Addressing Voluntary Protection Programs

Democrats historically have been proponents of enforcement and regulations, while Republicans have typically endorsed compliance assistance programs.

One program that may see more attention regardless of which candidate wins in November is OSHA’s Voluntary Protection Programs. Even though VPP is relatively small, it has been the focus of recent discussions following budgetary maneuvers and the release of certain studies.

The program has received more support from Republicans (President George W. Bush provided much more funding to it in the past decade) than it has from Democrats. (Obama’s proposed budgets attempted, but failed, to defund the program.)

Recently, VPP has come under intense scrutiny following reports that certain worksites remained in the program – in which OSHA rewards companies by conducting fewer inspections – even after they were found to have poor safety records, including workplace fatalities.

AFL-CIO Director of Occupational Safety and Health Peg Seminario blames this on the program turning into a numbers game in which the focus was on admitting new employers during the Bush administration instead of maintaining high standards. This led to the program’s rapid growth and made it difficult for OSHA to monitor and assess the safety practices of VPP participants, she claims.

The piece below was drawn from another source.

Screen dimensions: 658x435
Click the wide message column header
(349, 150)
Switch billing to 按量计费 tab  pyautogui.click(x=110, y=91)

The program still has a lot of supporters on both sides of the aisle, with everyone believing it should continue, according to Marc Freedman, executive director of labor law policy with the U.S. Chamber of Commerce.

The difficult question to answer, Freedman said, is how to safely expand the program. Frank White, global director for Mercer ORC HSE Services in Washington, said even those within the program likely had concerns about its too-rapid growth and whether that was something OSHA could handle. “Even a Republican administration will have to carefully consider how fast they will want to grow VPP,” he said.